Nenhuma delas é como a Petrobrás, detentora de reservas totais de petróleo crescentes, que beiram os 30 bilhões de barris, que conta com um corpo técnico reconhecido como entre os melhores e mais bem capacitados – senão o melhor – dentre todas as petrolíferas, que detém tecnologia integral para não só produzir suas reservas de petróleo, como para avançar continuamente no domínio tecnológico, e que apresenta a mais segura e eficaz competência operacional do mundo para produzir em águas ultra profundas, como as do pré-sal, com total segurança paras as pessoas e para o meio ambiente. O mau uso da estatística pelo senador Serra traz à lembrança o falecido Roberto Campos, que acertadamente dizia que a estatística mostra o supérfluo e esconde o essencial.
O senador Serra, para justificar a entrega do petróleo do pré-sal às petrolíferas privadas mundiais, alega que, entre a quebra do monopólio estatal em 1997 e 2010, sob o regime de concessão, a produção de petróleo da Petrobrás passou de 800 mil barris/dia para 2 milhões de barris/dia, enquanto que, sob o regime de partilha, teve um “aumento pífio de 18%”.
Aqui está a justificativa, ainda velada, para o abandono do regime de partilha, iniciado pelo seu projeto. O argumento do senador não se sustenta: o aumento da produção de petróleo da Petrobras até 2010 decorreu, essencialmente, da produção de descobertas anteriores à quebra do monopólio, pois a produção das descobertas posteriores só começou a se fazer sentir a partir de 2005-2006; nada, porém, se compara à extraordinária curva de crescimento da produção de petróleo no pré-sal, que aumenta mês a mês desde 2013, quando lá se iniciou a produção, à taxa de 5% a.m., chegando hoje à casa dos 800 mil barris/dia. Esta é a razão da tentativa, patrocinada pelo senador Serra, de entregar o nosso petróleo às petrolíferas privadas mundiais.
O senador Serra critica a Petrobrás pelo “controle oportunista de preços” e pelos “projetos aloprados de refinarias”, que teriam quase arruinado a empresa.
Quanto ao “controle oportunista de preços”, labora em erro o senador Serra. Administrar o preço na porta da refinaria é do interesse do cidadão brasileiro – em última análise, o acionista controlador da Petrobrás – e cumpre função social de extrema importância, a do controle do custo de vida. Os acionistas estrangeiros, introduzidos na Petrobrás após a quebra do monopólio, é que não concordam com isso, exigem o alinhamento dos preços dos produtos da Petrobrás aos preços internacionais.

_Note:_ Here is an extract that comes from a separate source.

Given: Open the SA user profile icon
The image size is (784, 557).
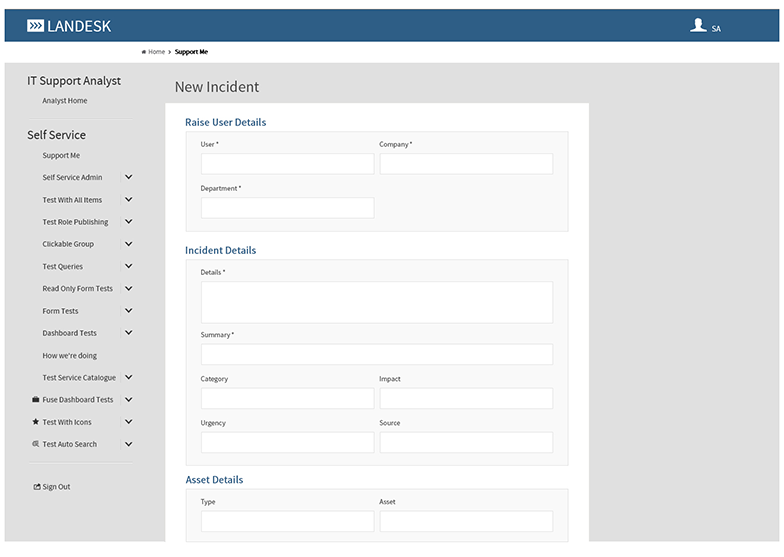Looking at the screenshot, I should (698, 26).
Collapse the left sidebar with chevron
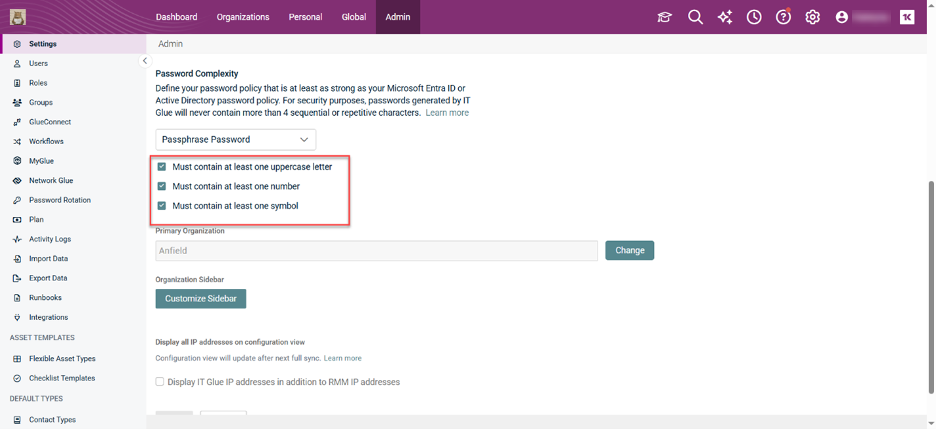 tap(145, 61)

A quem serve o senador Serra ao defender essa opinião? Certamente, não aos interesses nacionais. Quanto aos “projetos aloprados de refinarias”, tanto o COMPERJ no Rio de Janeiro, como a RENEST em Pernambuco são tecnicamente justificados, pois agregam valor ao petróleo aqui produzido, e tornam o país auto-suficiente neste insumo.

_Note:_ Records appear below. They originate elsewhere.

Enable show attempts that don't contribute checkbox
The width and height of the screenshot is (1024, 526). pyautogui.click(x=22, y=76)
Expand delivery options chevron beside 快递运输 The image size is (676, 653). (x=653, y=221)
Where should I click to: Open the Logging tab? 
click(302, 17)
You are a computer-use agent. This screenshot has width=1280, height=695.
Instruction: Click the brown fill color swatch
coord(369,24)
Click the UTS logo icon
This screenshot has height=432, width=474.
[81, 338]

Na verdade, a posição do senador é coerente com a do governo FHC, do qual foi uma das principais lideranças: buscou-se, então, desinvestir em refino (alienou-se ⅓ da REFAP à YPF e preparou-se a venda da REDUC, suspensa em 2003), para tornar o país dependente da importação de derivados. As beneficiárias da canibalização da Petrobrás seriam, é claro, as petrolíferas privadas mundiais.

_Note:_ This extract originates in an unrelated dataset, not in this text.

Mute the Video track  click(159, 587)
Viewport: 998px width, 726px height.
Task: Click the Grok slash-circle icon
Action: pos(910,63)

Finalmente, o senador Serra comenta algumas decisões da atual diretoria da Petrobrás, em princípio alinhadas às suas ideias. Propõe-se a venda de ativos de produção, solução simplista que suprimirá da Petrobrás justamente a origem dos recursos que, no futuro, garantirão o rolamento das suas dívidas e a sustentabilidade a longo prazo da saúde financeira da empresa. As medidas anunciadas são, na verdade, uma solução obtusa, que beira o suicídio empresarial, em favor de interesses das petrolíferas privadas mundiais, tão caras ao senador Serra.